Eaderesto v. 22 Leroy Owners Corp.
This text of 101 A.D.3d 450 (Eaderesto v. 22 Leroy Owners Corp.) is published on Counsel Stack Legal Research, covering Appellate Division of the Supreme Court of the State of New York primary law. Counsel Stack provides free access to over 12 million legal documents including statutes, case law, regulations, and constitutions.
Opinion
The motion court erred in denying that part of defendants’ motion to vacate the self-executing preclusion order (see generally Gibbs v St. Barnabas Hosp., 16 NY3d 74, 80 [2010]). The [451]*451record shows that defendants provided a reasonable excuse for their default and subsequent 45-day delay in complying with the order, as the handling attorney in a two-partner firm had been stricken with a serious illness. Defendants also demonstrated a meritorious defense to the action by presenting evidence that plaintiff remained in the shower in defendants’ building despite knowing that the water was too hot.

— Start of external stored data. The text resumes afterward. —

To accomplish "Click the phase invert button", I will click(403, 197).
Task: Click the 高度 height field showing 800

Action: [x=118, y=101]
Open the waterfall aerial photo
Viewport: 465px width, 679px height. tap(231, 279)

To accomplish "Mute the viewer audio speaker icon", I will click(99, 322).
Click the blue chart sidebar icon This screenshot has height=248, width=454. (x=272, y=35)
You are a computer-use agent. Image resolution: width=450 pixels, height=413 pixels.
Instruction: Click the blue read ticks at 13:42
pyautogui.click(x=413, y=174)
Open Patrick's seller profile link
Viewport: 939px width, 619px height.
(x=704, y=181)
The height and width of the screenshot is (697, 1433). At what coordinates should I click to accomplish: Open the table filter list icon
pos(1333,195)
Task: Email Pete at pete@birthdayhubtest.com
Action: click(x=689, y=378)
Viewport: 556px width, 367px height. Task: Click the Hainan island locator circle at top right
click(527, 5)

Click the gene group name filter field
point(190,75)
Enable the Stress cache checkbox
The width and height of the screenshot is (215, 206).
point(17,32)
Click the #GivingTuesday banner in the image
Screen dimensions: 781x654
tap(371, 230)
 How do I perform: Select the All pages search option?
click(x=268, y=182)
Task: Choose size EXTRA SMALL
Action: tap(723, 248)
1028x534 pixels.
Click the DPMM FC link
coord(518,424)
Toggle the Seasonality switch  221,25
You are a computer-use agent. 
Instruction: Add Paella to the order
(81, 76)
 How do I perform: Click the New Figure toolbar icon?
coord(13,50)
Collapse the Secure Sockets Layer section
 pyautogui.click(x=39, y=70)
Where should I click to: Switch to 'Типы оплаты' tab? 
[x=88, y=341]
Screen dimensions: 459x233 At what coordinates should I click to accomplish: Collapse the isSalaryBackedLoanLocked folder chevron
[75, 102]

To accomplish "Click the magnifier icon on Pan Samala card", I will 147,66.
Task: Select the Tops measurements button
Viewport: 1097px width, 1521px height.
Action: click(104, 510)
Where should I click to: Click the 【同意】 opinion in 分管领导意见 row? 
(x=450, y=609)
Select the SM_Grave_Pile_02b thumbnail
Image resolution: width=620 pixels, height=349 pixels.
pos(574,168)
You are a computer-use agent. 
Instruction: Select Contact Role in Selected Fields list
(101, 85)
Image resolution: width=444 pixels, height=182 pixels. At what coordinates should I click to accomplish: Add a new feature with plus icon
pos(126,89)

However, the court correctly found that triable issues of fact exist as to whether defendants negligently failed to maintain the mixer on the building’s boiler in a reasonably safe condition, and had notice of excessively hot water in the premises (see Simmons v Sacchetti, 15 NY3d 797 [2010]; Sawchuk v 335 Realty 58 Assoc., 44 AD3d 532 [1st Dept 2007]). There is also a triable issue as to whether plaintiffs conduct of remaining in the shower to shave, with the water pointed away, when he knew the water to be overly hot, and becoming burned when he fainted from an unrelated illness, constituted a superseding cause of his injuries (see Simmons at 798; Sawchuk at 532). Concur — Tom, J.P., Mazzarelli, Moskowitz, Abdus-Salaam and Feinman, JJ.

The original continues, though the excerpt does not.